What you are asked to do. Write out the records from the line containing "The width and height of the screenshot is (724, 1568)." through the line containing "point(241,447)", both included, reproducing each line as it appears.

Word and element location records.

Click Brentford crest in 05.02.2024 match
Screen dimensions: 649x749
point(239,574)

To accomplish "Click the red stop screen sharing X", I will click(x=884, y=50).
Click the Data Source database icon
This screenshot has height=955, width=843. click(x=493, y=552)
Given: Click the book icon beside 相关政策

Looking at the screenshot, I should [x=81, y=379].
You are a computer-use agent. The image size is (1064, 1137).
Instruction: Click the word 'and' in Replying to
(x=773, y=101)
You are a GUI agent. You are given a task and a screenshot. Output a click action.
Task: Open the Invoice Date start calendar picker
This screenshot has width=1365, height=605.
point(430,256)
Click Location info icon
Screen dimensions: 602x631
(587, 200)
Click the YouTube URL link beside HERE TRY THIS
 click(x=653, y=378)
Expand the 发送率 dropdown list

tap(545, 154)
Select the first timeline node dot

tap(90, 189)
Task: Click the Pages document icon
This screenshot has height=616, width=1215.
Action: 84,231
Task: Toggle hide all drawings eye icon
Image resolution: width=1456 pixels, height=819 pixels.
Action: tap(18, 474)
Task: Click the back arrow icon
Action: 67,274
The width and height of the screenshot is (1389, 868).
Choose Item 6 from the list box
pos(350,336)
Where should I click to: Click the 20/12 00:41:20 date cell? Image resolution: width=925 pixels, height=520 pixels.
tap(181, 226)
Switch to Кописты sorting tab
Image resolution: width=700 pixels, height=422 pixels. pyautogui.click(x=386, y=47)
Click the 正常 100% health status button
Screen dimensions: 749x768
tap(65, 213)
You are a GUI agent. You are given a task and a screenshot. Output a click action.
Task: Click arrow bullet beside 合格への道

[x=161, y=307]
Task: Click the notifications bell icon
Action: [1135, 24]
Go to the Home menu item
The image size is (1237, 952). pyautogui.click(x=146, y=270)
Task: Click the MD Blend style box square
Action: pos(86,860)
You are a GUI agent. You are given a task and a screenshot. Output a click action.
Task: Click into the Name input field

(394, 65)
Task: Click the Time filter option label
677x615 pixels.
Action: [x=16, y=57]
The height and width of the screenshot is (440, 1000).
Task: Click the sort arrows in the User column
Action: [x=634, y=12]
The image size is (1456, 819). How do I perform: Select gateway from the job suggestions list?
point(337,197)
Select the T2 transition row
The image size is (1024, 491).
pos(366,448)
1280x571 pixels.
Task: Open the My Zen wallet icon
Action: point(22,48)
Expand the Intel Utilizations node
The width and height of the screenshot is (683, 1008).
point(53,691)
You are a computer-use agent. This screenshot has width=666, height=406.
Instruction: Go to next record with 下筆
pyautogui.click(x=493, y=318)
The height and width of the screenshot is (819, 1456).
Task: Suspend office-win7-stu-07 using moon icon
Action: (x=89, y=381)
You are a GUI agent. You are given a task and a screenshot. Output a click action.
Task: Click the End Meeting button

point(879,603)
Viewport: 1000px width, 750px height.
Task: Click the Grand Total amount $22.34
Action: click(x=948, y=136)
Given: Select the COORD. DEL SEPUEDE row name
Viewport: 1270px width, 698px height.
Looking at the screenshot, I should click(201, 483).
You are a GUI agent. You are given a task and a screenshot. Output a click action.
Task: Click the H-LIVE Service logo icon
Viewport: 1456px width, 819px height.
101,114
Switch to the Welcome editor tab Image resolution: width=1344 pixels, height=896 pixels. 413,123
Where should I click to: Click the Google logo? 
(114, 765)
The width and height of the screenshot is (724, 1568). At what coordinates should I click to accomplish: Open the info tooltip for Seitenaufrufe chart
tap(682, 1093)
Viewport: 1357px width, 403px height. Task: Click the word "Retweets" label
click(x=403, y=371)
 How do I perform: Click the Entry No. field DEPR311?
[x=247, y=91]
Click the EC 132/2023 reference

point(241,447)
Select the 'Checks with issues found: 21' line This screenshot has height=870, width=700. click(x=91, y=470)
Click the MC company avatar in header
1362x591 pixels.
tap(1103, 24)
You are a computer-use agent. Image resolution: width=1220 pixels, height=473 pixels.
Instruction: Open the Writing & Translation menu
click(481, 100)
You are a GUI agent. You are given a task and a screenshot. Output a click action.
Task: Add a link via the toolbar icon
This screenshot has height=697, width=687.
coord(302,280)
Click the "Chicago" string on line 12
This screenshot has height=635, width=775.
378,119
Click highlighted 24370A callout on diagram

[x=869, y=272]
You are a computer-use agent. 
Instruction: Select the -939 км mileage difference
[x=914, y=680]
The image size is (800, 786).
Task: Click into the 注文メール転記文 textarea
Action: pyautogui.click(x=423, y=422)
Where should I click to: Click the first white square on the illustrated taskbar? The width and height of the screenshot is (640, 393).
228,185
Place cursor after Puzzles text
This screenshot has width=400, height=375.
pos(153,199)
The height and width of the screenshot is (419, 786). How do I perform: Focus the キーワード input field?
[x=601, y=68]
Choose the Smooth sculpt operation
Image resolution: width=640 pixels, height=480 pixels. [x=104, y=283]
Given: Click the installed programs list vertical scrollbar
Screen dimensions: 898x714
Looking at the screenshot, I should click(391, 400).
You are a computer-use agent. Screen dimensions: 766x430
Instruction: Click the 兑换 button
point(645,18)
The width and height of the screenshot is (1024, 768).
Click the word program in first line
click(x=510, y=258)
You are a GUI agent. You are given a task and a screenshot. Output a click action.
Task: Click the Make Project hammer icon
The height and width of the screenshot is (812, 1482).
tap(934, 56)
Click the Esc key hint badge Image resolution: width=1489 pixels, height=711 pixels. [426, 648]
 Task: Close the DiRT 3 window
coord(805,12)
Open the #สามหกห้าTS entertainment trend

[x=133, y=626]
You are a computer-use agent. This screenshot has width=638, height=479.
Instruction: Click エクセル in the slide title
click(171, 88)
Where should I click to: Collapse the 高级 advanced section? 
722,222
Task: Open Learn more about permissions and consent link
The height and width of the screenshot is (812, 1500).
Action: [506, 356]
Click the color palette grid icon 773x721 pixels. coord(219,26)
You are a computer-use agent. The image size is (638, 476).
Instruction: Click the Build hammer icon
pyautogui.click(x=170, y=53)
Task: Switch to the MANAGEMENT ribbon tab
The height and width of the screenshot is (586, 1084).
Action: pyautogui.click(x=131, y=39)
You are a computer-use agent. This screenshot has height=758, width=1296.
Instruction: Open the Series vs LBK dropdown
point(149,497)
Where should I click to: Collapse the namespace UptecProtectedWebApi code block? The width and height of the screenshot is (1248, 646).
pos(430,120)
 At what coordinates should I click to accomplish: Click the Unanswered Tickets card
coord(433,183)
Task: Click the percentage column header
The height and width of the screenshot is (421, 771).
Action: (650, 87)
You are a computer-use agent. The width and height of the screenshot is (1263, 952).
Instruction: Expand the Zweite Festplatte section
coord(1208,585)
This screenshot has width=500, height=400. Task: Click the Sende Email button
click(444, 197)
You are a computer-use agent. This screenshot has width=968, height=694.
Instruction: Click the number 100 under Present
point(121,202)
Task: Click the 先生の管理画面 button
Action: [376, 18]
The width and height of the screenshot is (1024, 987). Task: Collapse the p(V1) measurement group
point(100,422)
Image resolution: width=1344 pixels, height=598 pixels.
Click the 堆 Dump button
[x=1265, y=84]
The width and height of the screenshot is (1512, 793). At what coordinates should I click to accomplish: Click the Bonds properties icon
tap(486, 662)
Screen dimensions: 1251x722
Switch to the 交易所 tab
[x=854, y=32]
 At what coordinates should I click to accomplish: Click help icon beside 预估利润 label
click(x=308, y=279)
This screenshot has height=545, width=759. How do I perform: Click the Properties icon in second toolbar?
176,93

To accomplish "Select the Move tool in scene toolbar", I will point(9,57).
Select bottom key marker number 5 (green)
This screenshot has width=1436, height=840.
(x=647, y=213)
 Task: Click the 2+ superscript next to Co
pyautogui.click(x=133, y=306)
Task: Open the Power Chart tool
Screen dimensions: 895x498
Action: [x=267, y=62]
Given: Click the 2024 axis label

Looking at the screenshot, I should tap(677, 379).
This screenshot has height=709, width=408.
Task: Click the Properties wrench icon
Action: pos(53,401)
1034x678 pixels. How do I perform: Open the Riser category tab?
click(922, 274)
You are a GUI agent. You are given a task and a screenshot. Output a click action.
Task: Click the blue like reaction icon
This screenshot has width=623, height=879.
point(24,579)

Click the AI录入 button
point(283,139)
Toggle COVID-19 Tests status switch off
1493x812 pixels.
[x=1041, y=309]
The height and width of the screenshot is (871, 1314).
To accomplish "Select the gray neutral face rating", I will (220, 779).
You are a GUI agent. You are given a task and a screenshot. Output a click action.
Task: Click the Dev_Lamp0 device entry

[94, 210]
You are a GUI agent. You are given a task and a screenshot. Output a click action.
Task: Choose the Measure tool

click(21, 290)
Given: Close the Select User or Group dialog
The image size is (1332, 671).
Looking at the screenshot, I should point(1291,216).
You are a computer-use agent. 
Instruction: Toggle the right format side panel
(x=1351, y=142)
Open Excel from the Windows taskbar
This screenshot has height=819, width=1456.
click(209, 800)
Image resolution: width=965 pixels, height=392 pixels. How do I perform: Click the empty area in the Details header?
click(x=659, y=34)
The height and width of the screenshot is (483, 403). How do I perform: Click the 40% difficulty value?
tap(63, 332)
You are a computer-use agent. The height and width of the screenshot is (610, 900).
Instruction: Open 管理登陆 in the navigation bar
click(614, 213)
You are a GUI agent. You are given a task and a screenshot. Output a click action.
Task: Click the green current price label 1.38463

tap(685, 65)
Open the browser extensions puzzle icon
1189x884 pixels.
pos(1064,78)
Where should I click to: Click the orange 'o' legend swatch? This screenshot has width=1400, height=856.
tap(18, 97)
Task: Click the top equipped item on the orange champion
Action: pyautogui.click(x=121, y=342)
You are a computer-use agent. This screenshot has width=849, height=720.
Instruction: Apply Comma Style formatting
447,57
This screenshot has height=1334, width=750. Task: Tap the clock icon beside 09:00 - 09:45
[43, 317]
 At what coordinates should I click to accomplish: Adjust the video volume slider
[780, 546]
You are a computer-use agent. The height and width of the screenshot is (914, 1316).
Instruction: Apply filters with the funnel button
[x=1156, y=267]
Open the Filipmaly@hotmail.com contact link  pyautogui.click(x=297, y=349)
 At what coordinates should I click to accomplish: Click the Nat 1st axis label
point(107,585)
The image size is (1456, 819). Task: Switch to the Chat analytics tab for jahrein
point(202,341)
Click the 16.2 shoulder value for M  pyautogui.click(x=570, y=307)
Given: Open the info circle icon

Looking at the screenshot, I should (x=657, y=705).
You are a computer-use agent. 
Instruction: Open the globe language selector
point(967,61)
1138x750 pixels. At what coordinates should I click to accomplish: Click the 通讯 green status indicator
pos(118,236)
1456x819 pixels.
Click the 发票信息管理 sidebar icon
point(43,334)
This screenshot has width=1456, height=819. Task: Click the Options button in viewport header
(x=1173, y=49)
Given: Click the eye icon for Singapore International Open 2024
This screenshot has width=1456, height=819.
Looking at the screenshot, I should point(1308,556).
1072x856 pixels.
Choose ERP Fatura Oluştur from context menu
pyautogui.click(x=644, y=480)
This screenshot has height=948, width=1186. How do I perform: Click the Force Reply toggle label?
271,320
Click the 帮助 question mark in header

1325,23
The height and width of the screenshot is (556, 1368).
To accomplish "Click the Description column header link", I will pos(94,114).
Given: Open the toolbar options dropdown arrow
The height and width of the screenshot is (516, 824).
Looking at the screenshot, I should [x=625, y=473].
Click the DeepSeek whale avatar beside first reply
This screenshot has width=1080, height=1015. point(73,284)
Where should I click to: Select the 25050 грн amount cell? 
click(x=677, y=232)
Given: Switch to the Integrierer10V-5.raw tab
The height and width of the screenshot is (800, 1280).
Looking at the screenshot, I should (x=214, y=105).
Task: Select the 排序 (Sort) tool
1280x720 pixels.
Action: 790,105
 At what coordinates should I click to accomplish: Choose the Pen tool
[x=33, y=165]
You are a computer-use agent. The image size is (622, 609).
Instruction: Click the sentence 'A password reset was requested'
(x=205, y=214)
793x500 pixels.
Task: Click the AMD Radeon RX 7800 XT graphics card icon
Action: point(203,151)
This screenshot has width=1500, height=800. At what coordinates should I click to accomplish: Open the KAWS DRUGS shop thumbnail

Answer to the task.
The width and height of the screenshot is (724, 1568). At what coordinates should I click to accomplish: Open the info tooltip for Seitenaufrufe chart
tap(682, 1093)
Viewport: 1357px width, 403px height. Task: Click the word "Retweets" label
click(x=403, y=371)
 How do I perform: Click the Entry No. field DEPR311?
[x=247, y=91]
Click the EC 132/2023 reference

point(241,447)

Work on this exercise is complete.